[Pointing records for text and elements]
------------------------------------------------------------

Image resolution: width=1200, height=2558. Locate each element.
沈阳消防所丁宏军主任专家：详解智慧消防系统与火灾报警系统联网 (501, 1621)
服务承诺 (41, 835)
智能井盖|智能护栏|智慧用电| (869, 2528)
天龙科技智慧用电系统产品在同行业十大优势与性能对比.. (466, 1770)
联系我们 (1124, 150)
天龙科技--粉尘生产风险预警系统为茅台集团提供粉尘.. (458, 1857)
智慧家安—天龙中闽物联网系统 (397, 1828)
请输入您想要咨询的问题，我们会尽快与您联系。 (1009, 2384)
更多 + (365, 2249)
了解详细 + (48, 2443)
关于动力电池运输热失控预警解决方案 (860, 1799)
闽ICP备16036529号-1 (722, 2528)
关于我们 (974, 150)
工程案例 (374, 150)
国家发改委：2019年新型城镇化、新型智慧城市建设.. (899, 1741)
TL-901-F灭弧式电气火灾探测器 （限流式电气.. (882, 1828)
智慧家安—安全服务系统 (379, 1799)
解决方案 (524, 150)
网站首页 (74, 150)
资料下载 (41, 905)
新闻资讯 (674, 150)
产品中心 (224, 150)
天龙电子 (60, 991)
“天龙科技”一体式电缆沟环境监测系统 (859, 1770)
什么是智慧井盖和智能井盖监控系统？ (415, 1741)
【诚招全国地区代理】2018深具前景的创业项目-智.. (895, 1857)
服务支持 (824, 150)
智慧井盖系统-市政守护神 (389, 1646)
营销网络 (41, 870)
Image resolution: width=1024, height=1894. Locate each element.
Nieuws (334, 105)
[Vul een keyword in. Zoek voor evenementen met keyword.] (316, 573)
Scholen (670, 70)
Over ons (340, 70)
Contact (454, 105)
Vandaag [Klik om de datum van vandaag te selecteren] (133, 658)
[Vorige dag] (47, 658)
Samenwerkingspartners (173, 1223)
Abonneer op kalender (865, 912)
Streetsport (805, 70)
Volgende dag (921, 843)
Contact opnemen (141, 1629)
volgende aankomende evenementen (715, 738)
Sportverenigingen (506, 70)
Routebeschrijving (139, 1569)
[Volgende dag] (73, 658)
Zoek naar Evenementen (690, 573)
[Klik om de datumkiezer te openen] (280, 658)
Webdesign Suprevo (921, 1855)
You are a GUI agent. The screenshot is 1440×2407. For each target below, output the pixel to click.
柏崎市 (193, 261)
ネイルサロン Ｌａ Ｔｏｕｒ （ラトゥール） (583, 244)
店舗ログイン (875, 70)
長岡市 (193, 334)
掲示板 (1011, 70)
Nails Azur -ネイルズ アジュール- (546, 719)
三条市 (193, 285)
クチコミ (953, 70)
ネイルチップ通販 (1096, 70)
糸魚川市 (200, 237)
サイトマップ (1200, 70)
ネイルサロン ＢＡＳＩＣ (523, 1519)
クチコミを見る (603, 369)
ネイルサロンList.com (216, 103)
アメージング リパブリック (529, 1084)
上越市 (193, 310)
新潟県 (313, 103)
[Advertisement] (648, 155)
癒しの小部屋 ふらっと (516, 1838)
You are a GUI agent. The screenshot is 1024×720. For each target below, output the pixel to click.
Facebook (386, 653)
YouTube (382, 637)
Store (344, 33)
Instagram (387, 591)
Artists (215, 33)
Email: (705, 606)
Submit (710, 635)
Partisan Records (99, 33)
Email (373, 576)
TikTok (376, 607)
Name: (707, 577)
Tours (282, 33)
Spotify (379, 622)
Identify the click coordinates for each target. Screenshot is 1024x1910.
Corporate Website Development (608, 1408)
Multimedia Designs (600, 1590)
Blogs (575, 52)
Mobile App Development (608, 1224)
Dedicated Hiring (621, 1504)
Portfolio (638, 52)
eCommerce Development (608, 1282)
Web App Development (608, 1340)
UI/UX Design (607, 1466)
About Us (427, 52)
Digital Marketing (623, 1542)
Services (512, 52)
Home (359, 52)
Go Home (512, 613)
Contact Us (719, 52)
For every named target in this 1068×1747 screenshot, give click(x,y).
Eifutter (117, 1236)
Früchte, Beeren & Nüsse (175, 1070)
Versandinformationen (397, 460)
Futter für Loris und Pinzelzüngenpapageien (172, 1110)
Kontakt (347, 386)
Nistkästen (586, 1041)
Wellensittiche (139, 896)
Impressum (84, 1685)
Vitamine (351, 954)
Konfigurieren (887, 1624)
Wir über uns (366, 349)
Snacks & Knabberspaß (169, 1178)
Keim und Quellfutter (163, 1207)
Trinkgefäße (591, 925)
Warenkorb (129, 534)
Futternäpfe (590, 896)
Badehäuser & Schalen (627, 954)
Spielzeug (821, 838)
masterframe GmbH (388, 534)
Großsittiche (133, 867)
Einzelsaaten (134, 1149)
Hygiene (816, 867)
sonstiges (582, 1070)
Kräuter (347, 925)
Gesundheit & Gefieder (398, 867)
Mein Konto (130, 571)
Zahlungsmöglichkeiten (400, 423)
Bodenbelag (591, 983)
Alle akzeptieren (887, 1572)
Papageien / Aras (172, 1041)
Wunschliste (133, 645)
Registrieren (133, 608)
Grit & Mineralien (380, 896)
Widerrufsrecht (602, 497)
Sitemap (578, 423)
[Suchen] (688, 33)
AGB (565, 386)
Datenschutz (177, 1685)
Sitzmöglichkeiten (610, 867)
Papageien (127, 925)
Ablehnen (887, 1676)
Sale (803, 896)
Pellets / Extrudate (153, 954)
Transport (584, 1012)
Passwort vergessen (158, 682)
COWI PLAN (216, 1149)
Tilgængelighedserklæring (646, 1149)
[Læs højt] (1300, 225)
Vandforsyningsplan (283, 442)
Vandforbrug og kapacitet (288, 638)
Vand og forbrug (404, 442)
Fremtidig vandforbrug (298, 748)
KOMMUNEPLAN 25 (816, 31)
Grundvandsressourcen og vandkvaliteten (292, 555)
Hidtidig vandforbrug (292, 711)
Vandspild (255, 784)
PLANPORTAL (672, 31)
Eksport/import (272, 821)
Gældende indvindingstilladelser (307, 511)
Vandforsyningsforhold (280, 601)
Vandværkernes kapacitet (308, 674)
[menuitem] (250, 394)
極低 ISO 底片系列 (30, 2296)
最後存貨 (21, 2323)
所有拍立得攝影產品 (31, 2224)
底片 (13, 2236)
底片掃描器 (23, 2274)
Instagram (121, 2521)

------------------------------------------------------------

*Objective*: Reproduce all of the material with "Image resolution" swapped for "Screen size" everywhere it occurs. Keep everything else the same.

*Response below*:
Screen size: width=1200, height=2558. Locate each element.
沈阳消防所丁宏军主任专家：详解智慧消防系统与火灾报警系统联网 (501, 1621)
服务承诺 (41, 835)
智能井盖|智能护栏|智慧用电| (869, 2528)
天龙科技智慧用电系统产品在同行业十大优势与性能对比.. (466, 1770)
联系我们 (1124, 150)
天龙科技--粉尘生产风险预警系统为茅台集团提供粉尘.. (458, 1857)
智慧家安—天龙中闽物联网系统 (397, 1828)
请输入您想要咨询的问题，我们会尽快与您联系。 (1009, 2384)
更多 + (365, 2249)
了解详细 + (48, 2443)
关于动力电池运输热失控预警解决方案 (860, 1799)
闽ICP备16036529号-1 (722, 2528)
关于我们 (974, 150)
工程案例 (374, 150)
国家发改委：2019年新型城镇化、新型智慧城市建设.. (899, 1741)
TL-901-F灭弧式电气火灾探测器 （限流式电气.. (882, 1828)
智慧家安—安全服务系统 (379, 1799)
解决方案 (524, 150)
网站首页 (74, 150)
资料下载 (41, 905)
新闻资讯 (674, 150)
产品中心 (224, 150)
天龙电子 (60, 991)
“天龙科技”一体式电缆沟环境监测系统 (859, 1770)
什么是智慧井盖和智能井盖监控系统？ (415, 1741)
【诚招全国地区代理】2018深具前景的创业项目-智.. (895, 1857)
服务支持 (824, 150)
智慧井盖系统-市政守护神 (389, 1646)
营销网络 (41, 870)
Screen size: width=1024, height=1894. Locate each element.
Nieuws (334, 105)
[Vul een keyword in. Zoek voor evenementen met keyword.] (316, 573)
Scholen (670, 70)
Over ons (340, 70)
Contact (454, 105)
Vandaag [Klik om de datum van vandaag te selecteren] (133, 658)
[Vorige dag] (47, 658)
Samenwerkingspartners (173, 1223)
Abonneer op kalender (865, 912)
Streetsport (805, 70)
Volgende dag (921, 843)
Contact opnemen (141, 1629)
volgende aankomende evenementen (715, 738)
Sportverenigingen (506, 70)
Routebeschrijving (139, 1569)
[Volgende dag] (73, 658)
Zoek naar Evenementen (690, 573)
[Klik om de datumkiezer te openen] (280, 658)
Webdesign Suprevo (921, 1855)
You are a GUI agent. The screenshot is 1440×2407. For each target below, output the pixel to click.
柏崎市 (193, 261)
ネイルサロン Ｌａ Ｔｏｕｒ （ラトゥール） (583, 244)
店舗ログイン (875, 70)
長岡市 (193, 334)
掲示板 (1011, 70)
Nails Azur -ネイルズ アジュール- (546, 719)
三条市 (193, 285)
クチコミ (953, 70)
ネイルチップ通販 (1096, 70)
糸魚川市 (200, 237)
サイトマップ (1200, 70)
ネイルサロン ＢＡＳＩＣ (523, 1519)
クチコミを見る (603, 369)
ネイルサロンList.com (216, 103)
アメージング リパブリック (529, 1084)
上越市 (193, 310)
新潟県 (313, 103)
[Advertisement] (648, 155)
癒しの小部屋 ふらっと (516, 1838)
You are a GUI agent. The screenshot is 1024×720. For each target below, output the pixel to click.
Facebook (386, 653)
YouTube (382, 637)
Store (344, 33)
Instagram (387, 591)
Artists (215, 33)
Email: (705, 606)
Submit (710, 635)
Partisan Records (99, 33)
Email (373, 576)
TikTok (376, 607)
Name: (707, 577)
Tours (282, 33)
Spotify (379, 622)
Identify the click coordinates for each target. Screenshot is 1024x1910.
Corporate Website Development (608, 1408)
Multimedia Designs (600, 1590)
Blogs (575, 52)
Mobile App Development (608, 1224)
Dedicated Hiring (621, 1504)
Portfolio (638, 52)
eCommerce Development (608, 1282)
Web App Development (608, 1340)
UI/UX Design (607, 1466)
About Us (427, 52)
Digital Marketing (623, 1542)
Services (512, 52)
Home (359, 52)
Go Home (512, 613)
Contact Us (719, 52)
For every named target in this 1068×1747 screenshot, give click(x,y).
Eifutter (117, 1236)
Früchte, Beeren & Nüsse (175, 1070)
Versandinformationen (397, 460)
Futter für Loris und Pinzelzüngenpapageien (172, 1110)
Kontakt (347, 386)
Nistkästen (586, 1041)
Wellensittiche (139, 896)
Impressum (84, 1685)
Vitamine (351, 954)
Konfigurieren (887, 1624)
Wir über uns (366, 349)
Snacks & Knabberspaß (169, 1178)
Keim und Quellfutter (163, 1207)
Trinkgefäße (591, 925)
Warenkorb (129, 534)
Futternäpfe (590, 896)
Badehäuser & Schalen (627, 954)
Spielzeug (821, 838)
masterframe GmbH (388, 534)
Großsittiche (133, 867)
Einzelsaaten (134, 1149)
Hygiene (816, 867)
sonstiges (582, 1070)
Kräuter (347, 925)
Gesundheit & Gefieder (398, 867)
Mein Konto (130, 571)
Zahlungsmöglichkeiten (400, 423)
Bodenbelag (591, 983)
Alle akzeptieren (887, 1572)
Papageien / Aras (172, 1041)
Wunschliste (133, 645)
Registrieren (133, 608)
Grit & Mineralien (380, 896)
Widerrufsrecht (602, 497)
Sitemap (578, 423)
[Suchen] (688, 33)
AGB (565, 386)
Datenschutz (177, 1685)
Sitzmöglichkeiten (610, 867)
Papageien (127, 925)
Ablehnen (887, 1676)
Sale (803, 896)
Pellets / Extrudate (153, 954)
Transport (584, 1012)
Passwort vergessen (158, 682)
COWI PLAN (216, 1149)
Tilgængelighedserklæring (646, 1149)
[Læs højt] (1300, 225)
Vandforsyningsplan (283, 442)
Vandforbrug og kapacitet (288, 638)
Vand og forbrug (404, 442)
Fremtidig vandforbrug (298, 748)
KOMMUNEPLAN 25 (816, 31)
Grundvandsressourcen og vandkvaliteten (292, 555)
Hidtidig vandforbrug (292, 711)
Vandspild (255, 784)
PLANPORTAL (672, 31)
Eksport/import (272, 821)
Gældende indvindingstilladelser (307, 511)
Vandforsyningsforhold (280, 601)
Vandværkernes kapacitet (308, 674)
[menuitem] (250, 394)
極低 ISO 底片系列 (30, 2296)
最後存貨 (21, 2323)
所有拍立得攝影產品 (31, 2224)
底片 (13, 2236)
底片掃描器 (23, 2274)
Instagram (121, 2521)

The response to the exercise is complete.